§ **Set tasks**:
A: List every file path that the LLVM patch email about lazy BB embeddings reports as changed.
B: Extend the LLVM patch email about lazy BB embeddings past its final line.

[llvm] Lazy BB Embeddings (PR #142033)

S. VenkataKeerthy via llvm-commits llvm-commits at lists.llvm.org
Thu May 29 13:57:20 PDT 2025


https://github.com/svkeerthy updated https://github.com/llvm/llvm-project/pull/142033

>From b65c2d40224c949a2937331246afac89c5d70090 Mon Sep 17 00:00:00 2001
From: svkeerthy <venkatakeerthy at google.com>
Date: Thu, 29 May 2025 20:51:57 +0000
Subject: [PATCH] Lazy BB Embeddings

---
 llvm/include/llvm/Analysis/IR2Vec.h    | 13 ++++++++---
 llvm/lib/Analysis/IR2Vec.cpp           | 31 ++++++++++++++++----------
 llvm/unittests/Analysis/IR2VecTest.cpp | 10 +++++++++
 3 files changed, 39 insertions(+), 15 deletions(-)

§ **Data section**:

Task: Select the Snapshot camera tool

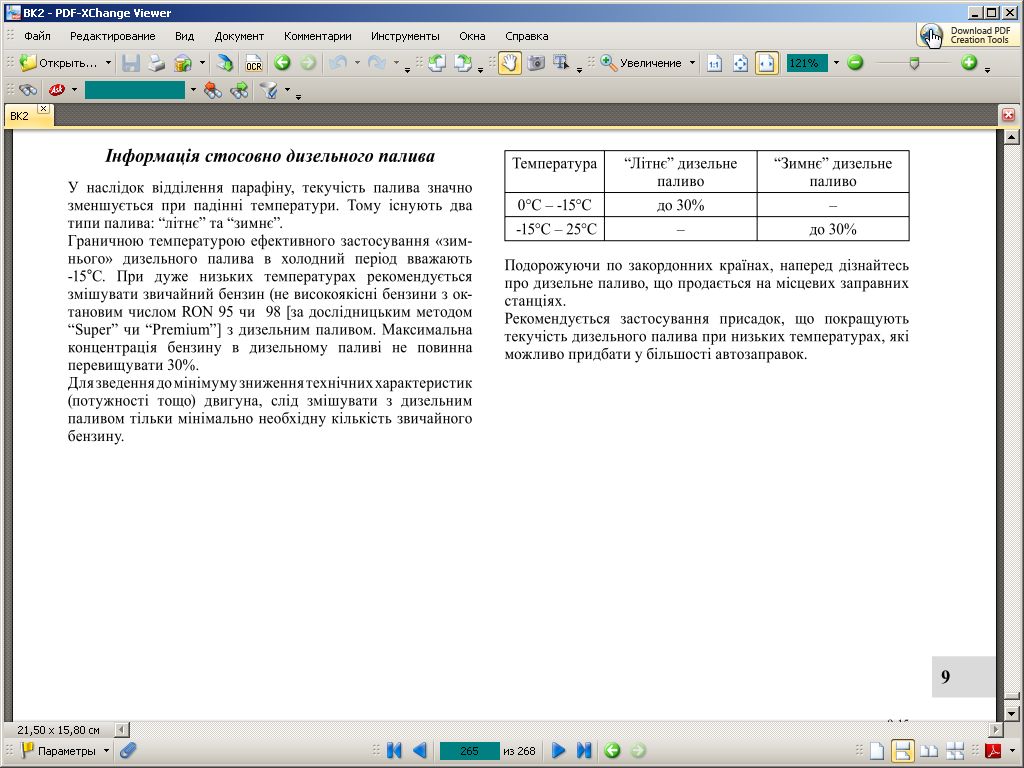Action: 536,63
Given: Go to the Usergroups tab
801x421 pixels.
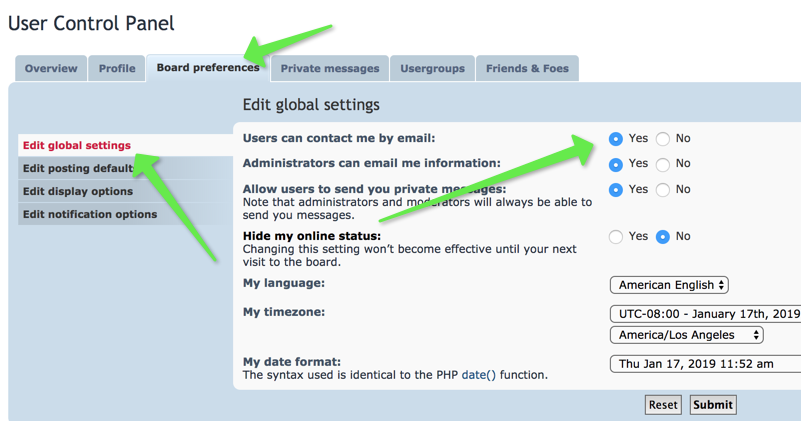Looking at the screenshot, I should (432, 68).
---
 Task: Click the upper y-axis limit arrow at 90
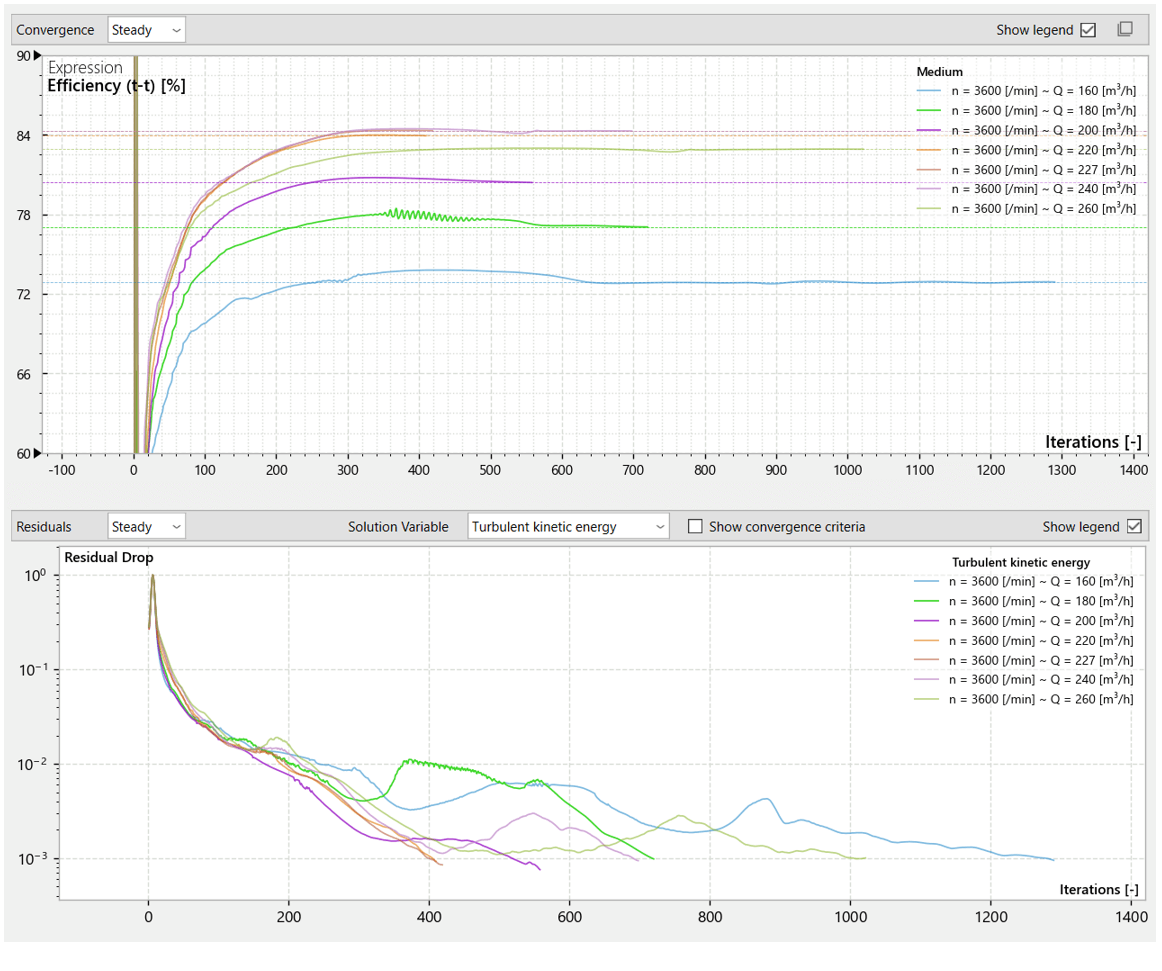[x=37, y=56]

§ **Responses for each task**:
A:
llvm/include/llvm/Analysis/IR2Vec.h
llvm/lib/Analysis/IR2Vec.cpp
llvm/unittests/Analysis/IR2VecTest.cpp

B:
diff --git a/llvm/include/llvm/Analysis/IR2Vec.h b/llvm/include/llvm/Analysis/IR2Vec.h
index 43c95c5e89aed..288753b3b3b8f 100644
--- a/llvm/include/llvm/Analysis/IR2Vec.h
+++ b/llvm/include/llvm/Analysis/IR2Vec.h
@@ -91,6 +91,10 @@ class Embedder {
   /// the embeddings is specific to the kind of embeddings being computed.
   virtual void computeEmbeddings() const = 0;
 
+  /// Helper function to compute the embedding for a given basic block.
+  /// Specific to the kind of embeddings being computed.
+  virtual void computeEmbeddings(const BasicBlock &BB) const = 0;
+
   /// Lookup vocabulary for a given Key. If the key is not found, it returns a
   /// zero vector.
   Embedding lookupVocab(const std::string &Key) const;
@@ -121,6 +125,11 @@ class Embedder {
   /// for the function and returns the map.
   const BBEmbeddingsMap &getBBVecMap() const;
 
+  /// Returns the embedding for a given basic block in the function F if it has
+  /// been computed. If not, it computes the embedding for the basic block and
+  /// returns it.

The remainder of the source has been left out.